■ **Exercise aim**
For this exercise, write out only the lines of the entries below from the one with "Task: Click the 群控专区 sliders icon" up to and including the one with "This screenshot has width=1118, height=1790.", exactly as they are. Pictures stay out.
■ ■ ■
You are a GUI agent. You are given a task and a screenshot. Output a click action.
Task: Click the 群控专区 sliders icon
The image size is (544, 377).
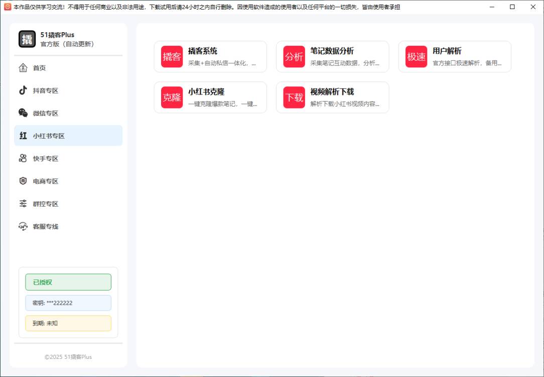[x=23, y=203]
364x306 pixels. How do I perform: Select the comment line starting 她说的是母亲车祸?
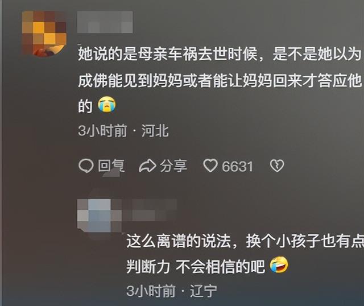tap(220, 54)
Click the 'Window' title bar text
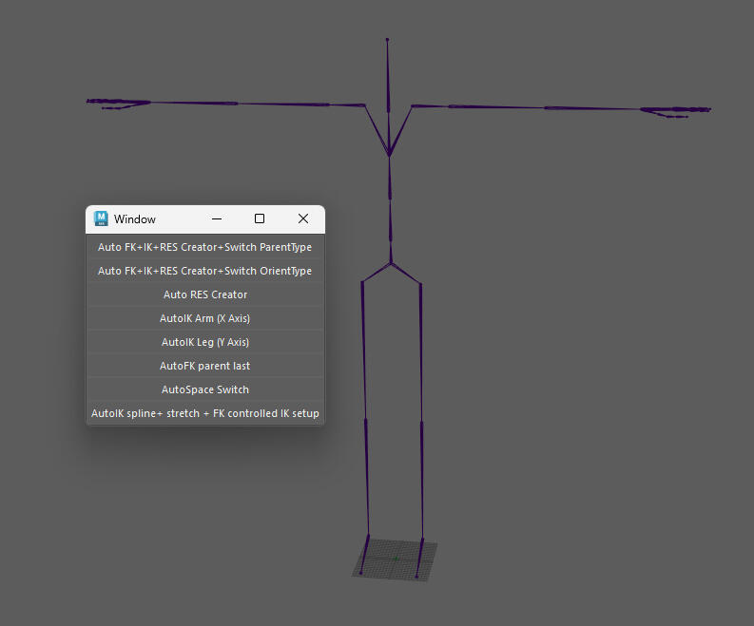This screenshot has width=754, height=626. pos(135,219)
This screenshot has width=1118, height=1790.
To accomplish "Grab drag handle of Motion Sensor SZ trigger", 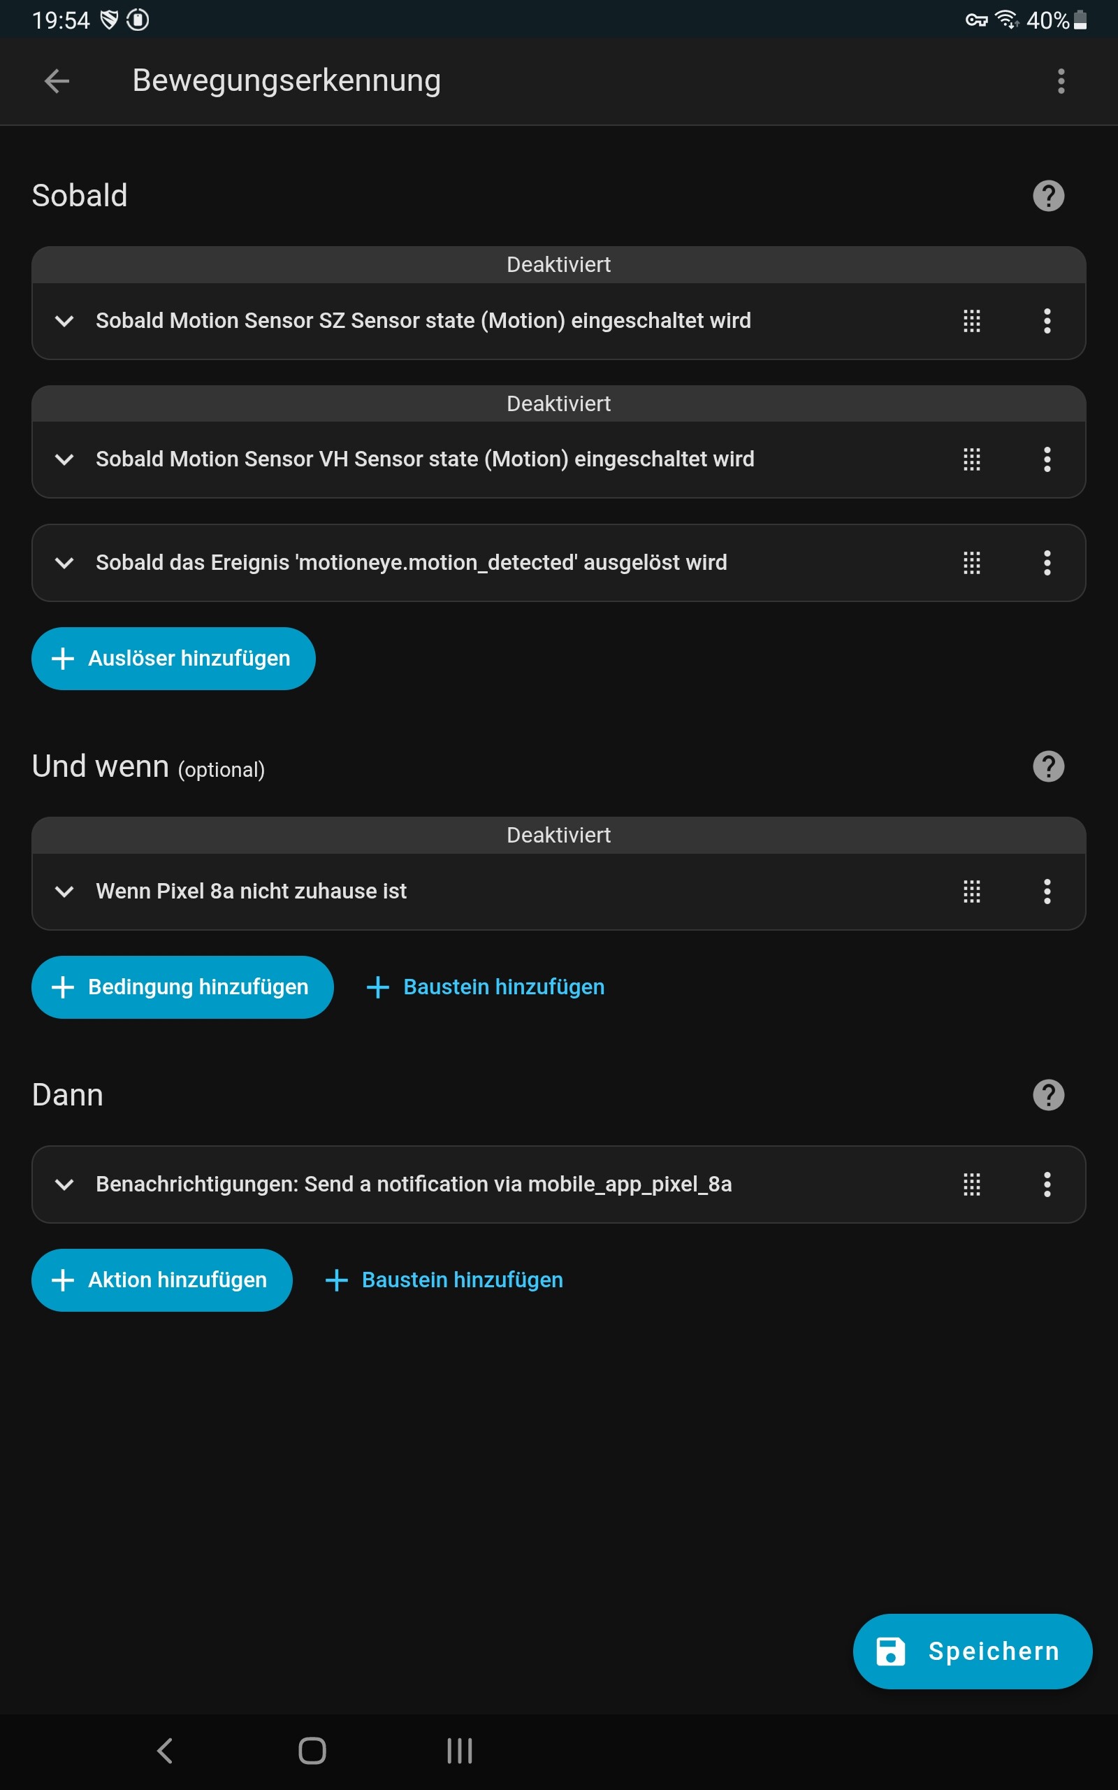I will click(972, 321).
■ ■ ■
■ **Answer for this exercise**
Task: Click the 群控专区 sliders icon
The image size is (544, 377).
[x=23, y=203]
364x306 pixels. How do I perform: Select the comment line starting 她说的是母亲车祸?
tap(220, 54)
Click the 'Window' title bar text
This screenshot has width=754, height=626. pos(135,219)
This screenshot has width=1118, height=1790.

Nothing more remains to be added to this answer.